The National Bureau of Economic Research is the official authority on when the country is in a recession, and that group has not made such a declaration, as of Aug. 24. But Yee said she thinks a recession is already underway.

“We do believe that we are — if not already in a recession — will be in a recession, and the question is how deep and how long,” Yee said. “My prognosis is that it will not be a prolonged recession. … We also are going to see a gradual increase in the number of unemployment claims as has already been evidenced in the past weeks.”

Yee said the state of California is experiencing labor shortages across economic sectors, individual households are dealing with inflationary pressures and housing is severely impacted when interest rates rise.

The national economy, she said, “is a mixed bag.”

Yee said the state stimulus money and inflation relief payments will help Californians afford the “most basic of needs,” such as food, gas and rent.

“As we have all been working our hardest to recover from the COVID pandemic, we are seeing things we need to do to be sure we are uplifting our business community, we are looking to support our workers, we are looking at making sure we are funding our most essential services, so inflation is not being driven by the pursuit of additional consumer demand for things they want, but things they need,” Yee said.

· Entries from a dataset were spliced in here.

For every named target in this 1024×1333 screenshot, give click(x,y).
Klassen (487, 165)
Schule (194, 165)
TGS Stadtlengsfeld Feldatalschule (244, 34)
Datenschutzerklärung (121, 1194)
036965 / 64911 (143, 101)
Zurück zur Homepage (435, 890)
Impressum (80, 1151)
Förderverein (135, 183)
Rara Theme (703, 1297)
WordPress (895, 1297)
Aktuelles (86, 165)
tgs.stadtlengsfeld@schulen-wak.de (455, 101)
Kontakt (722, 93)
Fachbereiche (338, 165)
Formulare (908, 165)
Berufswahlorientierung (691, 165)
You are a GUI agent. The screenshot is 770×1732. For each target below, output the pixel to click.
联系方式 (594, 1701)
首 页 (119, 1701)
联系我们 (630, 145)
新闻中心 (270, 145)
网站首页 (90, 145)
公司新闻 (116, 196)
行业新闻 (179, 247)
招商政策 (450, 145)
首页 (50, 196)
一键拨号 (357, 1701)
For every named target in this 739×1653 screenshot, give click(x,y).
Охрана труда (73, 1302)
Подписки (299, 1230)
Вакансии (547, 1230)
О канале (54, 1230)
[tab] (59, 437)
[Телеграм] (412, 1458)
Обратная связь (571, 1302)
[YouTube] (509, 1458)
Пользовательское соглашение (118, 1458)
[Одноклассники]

Yee, a Democrat who was first elected to the state controller’s office in November 2014, said she has been through several recessions and economic downturns. Consumer spending and residential and commercial construction were often the key indicators of a downturn, but, she said, “those two things are not the reliables anymore.”

“Many communities have been devastated because we have had basically a state where we’ve had growing inequality,” she said.

Looking ahead, Yee said the state and federal governments are looking for ways to “rebuild with more equity and with the idea everyone has the ability to be in a better place economically.”